Publié le 4 Mar 2021 - 08:34
OUSMANE SONKO, SUR SA CONVOCATION PAR LE JUGE DU 8E CABINET

« Nous irons écouter le juge d’instruction »

 

Finalement, le leader de PASTEF-Les patriotes va déférer à la convocation du juge d’instruction du 8e cabinet. Il l’a confirmé, hier, lors d’une adresse aux Sénégalais.

 

Résister, oui ! Mais, de manière intelligente. C’est dans cette ligne de défense que s’inscrit le député Ousmane Sonko qui a décidé, après plusieurs concertations avec ses avocats et l’intervention de médiateurs épris de conservation de la paix sociale, de déférer aujourd’hui à la convocation du juge du 8e cabinet. « Les religieux, les partis politiques de l’opposition, la société civile, le bureau politique du parti PASTEF-Les Patriotes et tous les représentants de 45 départements, tous ont compris à chaque étape, nous devons adopter une stratégie.
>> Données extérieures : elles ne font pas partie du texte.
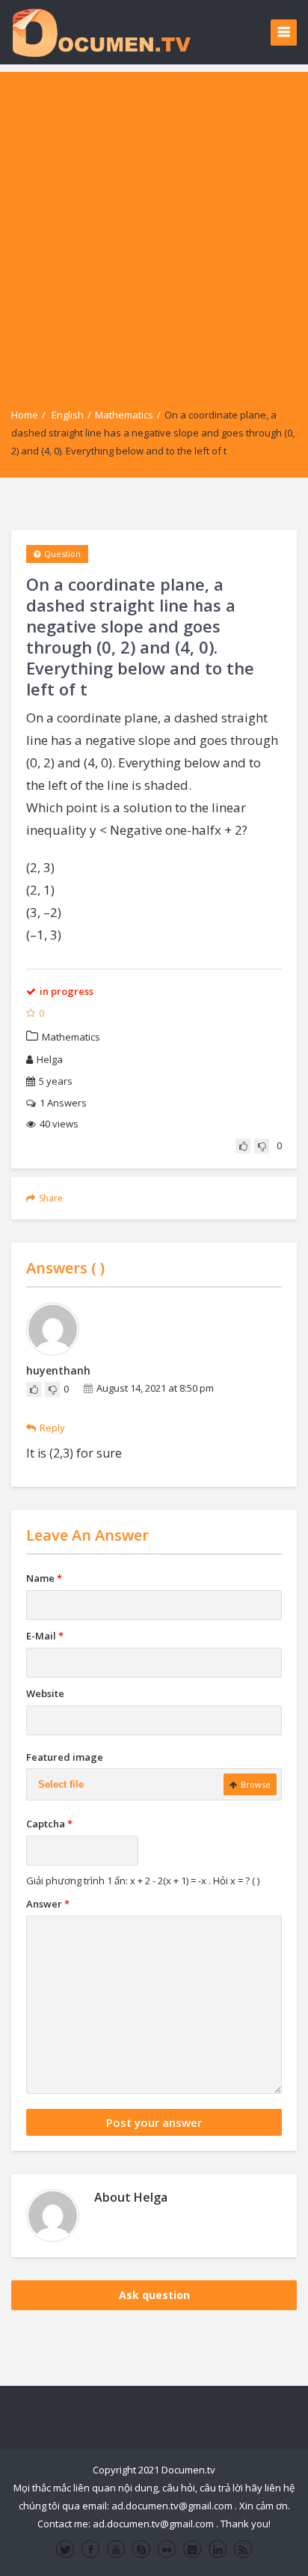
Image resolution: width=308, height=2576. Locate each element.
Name (44, 1578)
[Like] (242, 1146)
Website (45, 1693)
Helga (50, 1059)
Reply (52, 1427)
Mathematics (124, 414)
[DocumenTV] (101, 31)
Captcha (49, 1823)
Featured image (64, 1757)
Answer (48, 1903)
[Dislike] (261, 1146)
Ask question (154, 2295)
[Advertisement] (154, 226)
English (68, 414)
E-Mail (45, 1635)
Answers (63, 1102)
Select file (61, 1784)
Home (24, 414)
C’est l’ensemble de leurs recommandations qui ont abouti à la décision que j’annonce : demain, à l’heure contenue dans la convocation, nous irons répondre à la convocation ou écouter le juge du 8e cabinet », a annoncé le leader de PASTEF-Les Patriotes, hier, dans une nouvelle adresse aux Sénégalais, depuis son domicile.

Ousmane Sonko revient, ainsi sur sa décision de ne pas déférer à la convocation du juge d’instruction qui fait suite à la levée de son immunité parlementaire. Ce ne sera, toutefois pas de gaité de cœur pour celui qui a avoué ne plus avoir confiance en la justice. Sans pour autant mettre dans le même panier tous les magistrats.

« Lorsqu’on a un bon dossier, il ne faut pas donner la possibilité de créer d’autres dossiers à l’intérieur »

L’audition de ce matin répondra, selon le député, à un mal nécessaire : l’obligation de ne point offrir une nouvelle fenêtre de tir aux « comploteurs » qu’il pointe du doigt, depuis l’éclatement de cette affaire. « Lorsqu’on a un bon dossier, il ne faut pas donner la possibilité de créer d’autres dossiers à l’intérieur. Si je ne défère pas à la convocation, la conséquence serait peut-être un mandat d’amener. L’armée qui sera envoyée pour me récupérer peut trouver une résistance à chez moi, même si je n’en suis pas l’auteur.  Même en l’absence de résistance, ils pourront la formater pour nous mettre sur le dos un délit de rébellion. Ce qui peut mener à un jugement direct en flagrant délit, une condamnation à six mois et le casier judiciaire est sali », justifie-t-il.   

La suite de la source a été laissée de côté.